Hendrick Medical Supply, which offers sustainable medical equipment including oxygen and other supplies, will be central to the framework, Wade said.

“A lot of this (equipment and supplies) is taken directly to patients’ homes, but we will have a retail presence,” said Wade.

Hendrick Medical Supply’s current location on North Eighth Street will close, she said.

The shelves probably used for shoes could come in handy when Hendrick Health opens its service center.

In May, Hendrick said his storefront would move to the north entrance to the service center.

With healthcare human resources located at the old Sears site, job applicants will apply there for positions in Abilene, she said.

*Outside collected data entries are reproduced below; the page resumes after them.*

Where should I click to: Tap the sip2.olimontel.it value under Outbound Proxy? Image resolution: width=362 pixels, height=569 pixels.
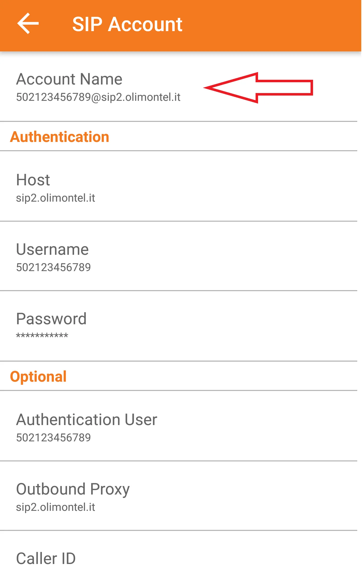pyautogui.click(x=55, y=507)
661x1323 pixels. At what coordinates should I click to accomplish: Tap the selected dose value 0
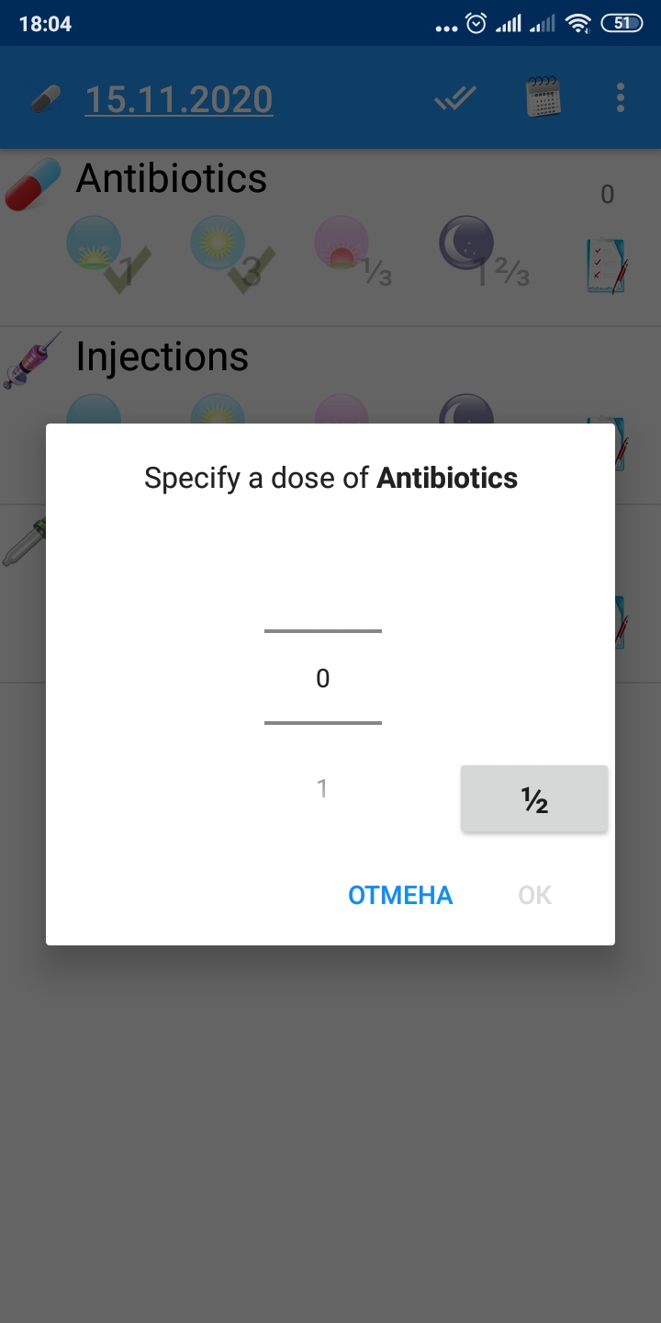pyautogui.click(x=322, y=678)
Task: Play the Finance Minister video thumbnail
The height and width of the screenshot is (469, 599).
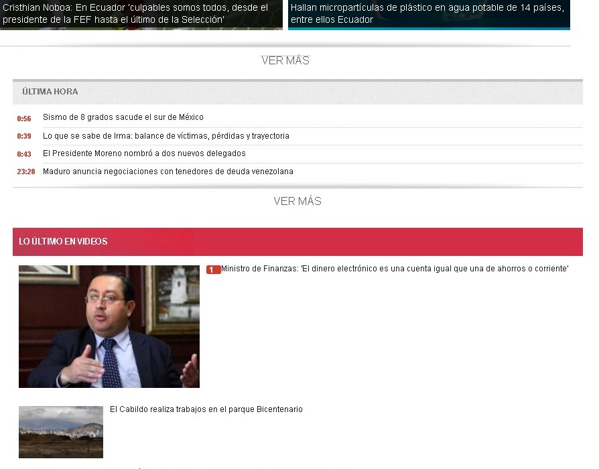Action: [x=109, y=326]

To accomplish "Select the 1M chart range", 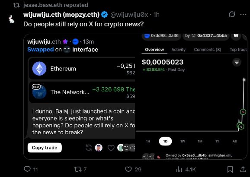I will pyautogui.click(x=200, y=141).

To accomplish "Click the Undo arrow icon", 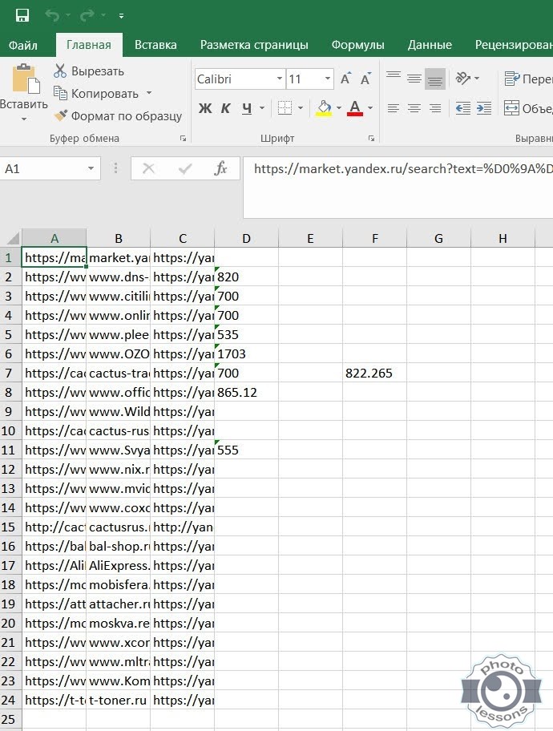I will pos(53,15).

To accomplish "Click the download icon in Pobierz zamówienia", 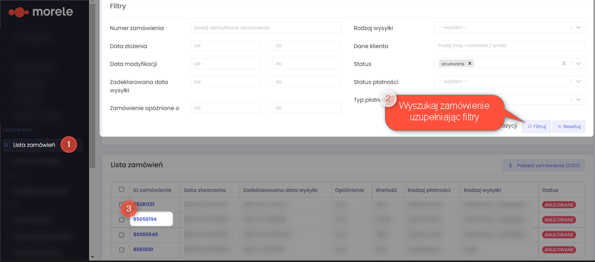I will point(511,166).
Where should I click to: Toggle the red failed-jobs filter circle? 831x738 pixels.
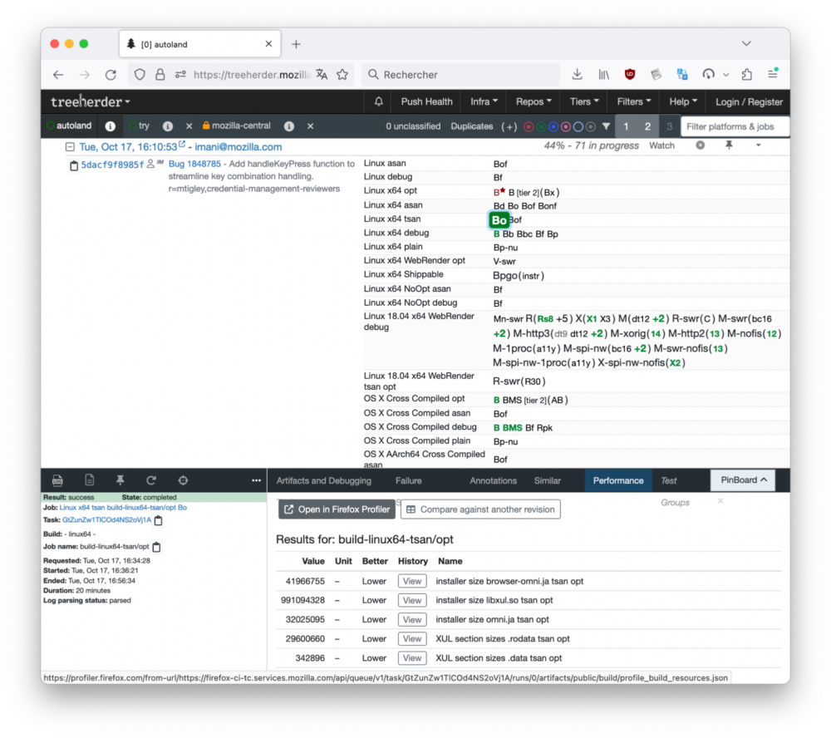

“All the training, new hire orientation, nursing training, any kind of education and training that is done before going to work will be done at this one facility,” Wade said. “… There is this central location, as opposed to one campus or the other. “

Centralized business services will also help patients schedule tests, surgeries, and doctor’s offices.

“All the planning of hospital procedures and doctor visits will be handled (there),” she said, including making sure insurance requirements are in place and met and pre-registering patients. by phone and online.

“You don’t call individual offices, you call a number and thus you get faster service,” Wade said.

Towards the future

The escalator connecting the first and second floors of the former Sears store will not be in service, officials say, when it becomes a service center for Hendrick Health.

In a statement released after the board approved the deal, Brad Holland, CEO of Hendrick Health, said the ability to relocate administrative services currently housed in and around existing campuses would free up “valuable space. to extend clinical services to patients ”.

Archibald agreed, saying that with the current connectivity options, “you can be anywhere in the world and do insurance, billing and that sort of thing.”

Creating a particular space for these services means that “we think the main campus will be more focused on clinical care,” he said.

“It is a real efficiency that this project will bring”, he declared.

Brian Bethel covers city and county government and general news for Abilene Reporter-News. If you value local news, you can support local journalists with a digital subscription to ReporterNews.com.

A price control station remains in an otherwise empty first floor area of ​​the former Sears store in the Mall of Abilene.